**Stored rows:**
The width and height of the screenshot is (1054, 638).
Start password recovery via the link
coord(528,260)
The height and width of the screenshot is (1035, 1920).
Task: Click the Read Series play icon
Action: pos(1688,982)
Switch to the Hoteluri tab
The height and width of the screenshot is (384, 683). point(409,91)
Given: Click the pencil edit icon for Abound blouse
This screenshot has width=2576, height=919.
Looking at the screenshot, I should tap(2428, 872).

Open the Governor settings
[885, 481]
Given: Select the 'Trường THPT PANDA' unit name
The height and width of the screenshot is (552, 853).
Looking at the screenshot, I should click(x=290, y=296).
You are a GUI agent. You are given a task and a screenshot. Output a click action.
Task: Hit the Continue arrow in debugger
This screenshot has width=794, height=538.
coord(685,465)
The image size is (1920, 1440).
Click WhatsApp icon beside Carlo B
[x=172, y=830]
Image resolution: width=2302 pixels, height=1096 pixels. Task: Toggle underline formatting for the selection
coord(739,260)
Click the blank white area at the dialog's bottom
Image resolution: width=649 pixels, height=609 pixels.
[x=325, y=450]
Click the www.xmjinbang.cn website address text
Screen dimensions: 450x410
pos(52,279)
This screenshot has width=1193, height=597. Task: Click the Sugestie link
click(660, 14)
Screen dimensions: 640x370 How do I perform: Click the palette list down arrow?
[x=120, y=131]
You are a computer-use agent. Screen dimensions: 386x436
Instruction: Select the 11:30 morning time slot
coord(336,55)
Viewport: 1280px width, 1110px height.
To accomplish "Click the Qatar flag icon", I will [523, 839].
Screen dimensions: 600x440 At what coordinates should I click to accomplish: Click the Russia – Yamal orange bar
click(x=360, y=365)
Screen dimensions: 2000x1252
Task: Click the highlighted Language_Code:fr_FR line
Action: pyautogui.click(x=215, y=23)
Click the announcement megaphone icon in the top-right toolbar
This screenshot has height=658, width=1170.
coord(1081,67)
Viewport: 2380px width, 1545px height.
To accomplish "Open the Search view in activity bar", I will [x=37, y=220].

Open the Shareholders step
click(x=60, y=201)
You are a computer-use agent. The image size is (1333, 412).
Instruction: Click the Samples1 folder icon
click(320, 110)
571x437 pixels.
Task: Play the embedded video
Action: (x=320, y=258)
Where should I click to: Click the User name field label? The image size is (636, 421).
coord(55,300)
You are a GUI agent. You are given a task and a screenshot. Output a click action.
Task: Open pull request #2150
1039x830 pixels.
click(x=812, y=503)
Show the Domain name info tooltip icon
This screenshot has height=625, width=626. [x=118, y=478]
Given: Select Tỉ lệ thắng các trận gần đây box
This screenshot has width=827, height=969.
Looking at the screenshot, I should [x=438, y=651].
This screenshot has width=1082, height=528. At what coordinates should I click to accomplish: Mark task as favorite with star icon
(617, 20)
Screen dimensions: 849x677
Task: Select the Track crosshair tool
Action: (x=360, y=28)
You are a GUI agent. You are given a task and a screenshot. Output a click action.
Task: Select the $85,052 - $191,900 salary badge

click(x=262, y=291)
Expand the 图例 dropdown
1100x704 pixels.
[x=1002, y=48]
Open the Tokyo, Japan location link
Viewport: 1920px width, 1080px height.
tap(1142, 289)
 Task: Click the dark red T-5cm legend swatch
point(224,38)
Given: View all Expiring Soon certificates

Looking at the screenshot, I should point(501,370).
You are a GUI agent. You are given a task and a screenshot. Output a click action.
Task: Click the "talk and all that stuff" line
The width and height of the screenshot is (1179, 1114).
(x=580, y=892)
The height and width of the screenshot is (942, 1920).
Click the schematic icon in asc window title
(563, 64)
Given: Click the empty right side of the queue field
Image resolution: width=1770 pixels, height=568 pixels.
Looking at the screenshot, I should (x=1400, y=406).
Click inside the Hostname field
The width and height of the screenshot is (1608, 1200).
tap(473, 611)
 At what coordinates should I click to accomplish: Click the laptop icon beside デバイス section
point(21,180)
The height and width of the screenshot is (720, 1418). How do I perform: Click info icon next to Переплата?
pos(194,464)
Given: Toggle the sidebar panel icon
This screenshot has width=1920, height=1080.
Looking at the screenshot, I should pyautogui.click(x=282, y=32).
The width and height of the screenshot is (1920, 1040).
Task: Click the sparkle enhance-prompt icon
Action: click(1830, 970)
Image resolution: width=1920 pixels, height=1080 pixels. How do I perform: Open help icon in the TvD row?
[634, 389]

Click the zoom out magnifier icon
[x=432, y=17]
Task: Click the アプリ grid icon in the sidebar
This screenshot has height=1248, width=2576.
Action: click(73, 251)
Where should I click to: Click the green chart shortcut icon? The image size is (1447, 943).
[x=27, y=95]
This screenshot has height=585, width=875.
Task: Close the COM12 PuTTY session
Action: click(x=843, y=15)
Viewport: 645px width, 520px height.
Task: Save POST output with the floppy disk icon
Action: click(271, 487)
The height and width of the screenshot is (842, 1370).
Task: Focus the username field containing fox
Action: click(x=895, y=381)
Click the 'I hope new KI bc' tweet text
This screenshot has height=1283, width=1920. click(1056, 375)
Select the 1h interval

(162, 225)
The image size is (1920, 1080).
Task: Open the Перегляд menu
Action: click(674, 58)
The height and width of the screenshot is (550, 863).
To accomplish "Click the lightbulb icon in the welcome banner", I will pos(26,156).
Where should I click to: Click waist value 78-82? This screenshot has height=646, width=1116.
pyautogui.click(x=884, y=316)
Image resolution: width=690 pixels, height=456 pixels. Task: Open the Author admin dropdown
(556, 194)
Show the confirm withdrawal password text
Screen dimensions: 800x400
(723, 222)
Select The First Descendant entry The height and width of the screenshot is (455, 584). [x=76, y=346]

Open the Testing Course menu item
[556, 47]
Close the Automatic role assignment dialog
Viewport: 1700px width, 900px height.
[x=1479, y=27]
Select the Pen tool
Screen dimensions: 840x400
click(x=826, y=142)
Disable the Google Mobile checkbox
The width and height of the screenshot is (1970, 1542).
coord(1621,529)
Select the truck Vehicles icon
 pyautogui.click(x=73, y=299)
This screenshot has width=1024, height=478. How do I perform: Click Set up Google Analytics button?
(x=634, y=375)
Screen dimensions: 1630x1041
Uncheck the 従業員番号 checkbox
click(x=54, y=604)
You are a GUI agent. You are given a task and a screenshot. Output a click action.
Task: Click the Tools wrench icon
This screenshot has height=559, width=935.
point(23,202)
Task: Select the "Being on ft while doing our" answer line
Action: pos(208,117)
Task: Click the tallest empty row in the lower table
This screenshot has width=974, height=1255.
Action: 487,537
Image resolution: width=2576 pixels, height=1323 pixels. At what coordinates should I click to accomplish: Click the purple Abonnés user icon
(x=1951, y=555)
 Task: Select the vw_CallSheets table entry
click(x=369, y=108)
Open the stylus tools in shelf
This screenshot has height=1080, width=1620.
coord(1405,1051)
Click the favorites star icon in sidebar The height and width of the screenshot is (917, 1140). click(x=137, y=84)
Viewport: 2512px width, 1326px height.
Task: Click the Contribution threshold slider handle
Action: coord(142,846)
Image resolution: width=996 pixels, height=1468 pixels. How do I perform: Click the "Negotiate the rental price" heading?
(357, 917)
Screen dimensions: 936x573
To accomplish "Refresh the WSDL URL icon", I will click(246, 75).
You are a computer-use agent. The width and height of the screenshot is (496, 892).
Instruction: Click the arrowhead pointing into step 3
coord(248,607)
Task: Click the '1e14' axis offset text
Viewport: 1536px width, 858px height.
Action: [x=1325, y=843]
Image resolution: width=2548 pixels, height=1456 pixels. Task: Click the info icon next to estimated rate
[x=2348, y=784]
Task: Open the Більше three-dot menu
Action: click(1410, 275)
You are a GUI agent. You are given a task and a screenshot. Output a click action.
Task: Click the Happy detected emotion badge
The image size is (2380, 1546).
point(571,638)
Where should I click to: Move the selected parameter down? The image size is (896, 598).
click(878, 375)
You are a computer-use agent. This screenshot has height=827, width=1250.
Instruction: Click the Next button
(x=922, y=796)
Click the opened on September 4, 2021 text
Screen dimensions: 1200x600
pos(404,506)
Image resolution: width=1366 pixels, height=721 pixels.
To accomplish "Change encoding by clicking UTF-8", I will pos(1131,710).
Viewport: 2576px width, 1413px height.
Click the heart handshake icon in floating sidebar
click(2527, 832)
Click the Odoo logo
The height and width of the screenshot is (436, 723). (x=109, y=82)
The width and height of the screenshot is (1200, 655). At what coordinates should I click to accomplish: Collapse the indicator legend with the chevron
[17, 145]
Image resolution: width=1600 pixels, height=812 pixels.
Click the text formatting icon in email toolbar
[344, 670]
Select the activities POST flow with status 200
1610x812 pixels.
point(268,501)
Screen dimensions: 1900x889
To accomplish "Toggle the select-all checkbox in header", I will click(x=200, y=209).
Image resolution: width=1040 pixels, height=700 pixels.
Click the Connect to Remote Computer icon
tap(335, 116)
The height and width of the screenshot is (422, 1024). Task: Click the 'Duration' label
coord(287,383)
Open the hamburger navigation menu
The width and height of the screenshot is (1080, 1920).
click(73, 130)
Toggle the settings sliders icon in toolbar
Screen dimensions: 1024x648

**The exercise:** Copy out the entries above word for word, starting at the line that contains "Task: Select the vw_CallSheets table entry" and ending at the line that contains "will click(x=200, y=209).", with both of those lines included.

**Task output:**
 Task: Select the vw_CallSheets table entry
click(x=369, y=108)
Open the stylus tools in shelf
This screenshot has height=1080, width=1620.
coord(1405,1051)
Click the favorites star icon in sidebar The height and width of the screenshot is (917, 1140). click(x=137, y=84)
Viewport: 2512px width, 1326px height.
Task: Click the Contribution threshold slider handle
Action: coord(142,846)
Image resolution: width=996 pixels, height=1468 pixels. How do I perform: Click the "Negotiate the rental price" heading?
(357, 917)
Screen dimensions: 936x573
To accomplish "Refresh the WSDL URL icon", I will click(246, 75).
You are a computer-use agent. The width and height of the screenshot is (496, 892).
Instruction: Click the arrowhead pointing into step 3
coord(248,607)
Task: Click the '1e14' axis offset text
Viewport: 1536px width, 858px height.
Action: [x=1325, y=843]
Image resolution: width=2548 pixels, height=1456 pixels. Task: Click the info icon next to estimated rate
[x=2348, y=784]
Task: Open the Більше three-dot menu
Action: click(1410, 275)
You are a GUI agent. You are given a task and a screenshot. Output a click action.
Task: Click the Happy detected emotion badge
The image size is (2380, 1546).
point(571,638)
Where should I click to: Move the selected parameter down? The image size is (896, 598).
click(878, 375)
You are a computer-use agent. This screenshot has height=827, width=1250.
Instruction: Click the Next button
(x=922, y=796)
Click the opened on September 4, 2021 text
Screen dimensions: 1200x600
pos(404,506)
Image resolution: width=1366 pixels, height=721 pixels.
To accomplish "Change encoding by clicking UTF-8", I will pos(1131,710).
Viewport: 2576px width, 1413px height.
Click the heart handshake icon in floating sidebar
click(2527, 832)
Click the Odoo logo
The height and width of the screenshot is (436, 723). (x=109, y=82)
The width and height of the screenshot is (1200, 655). At what coordinates should I click to accomplish: Collapse the indicator legend with the chevron
[17, 145]
Image resolution: width=1600 pixels, height=812 pixels.
Click the text formatting icon in email toolbar
[344, 670]
Select the activities POST flow with status 200
1610x812 pixels.
point(268,501)
Screen dimensions: 1900x889
To accomplish "Toggle the select-all checkbox in header", I will click(x=200, y=209).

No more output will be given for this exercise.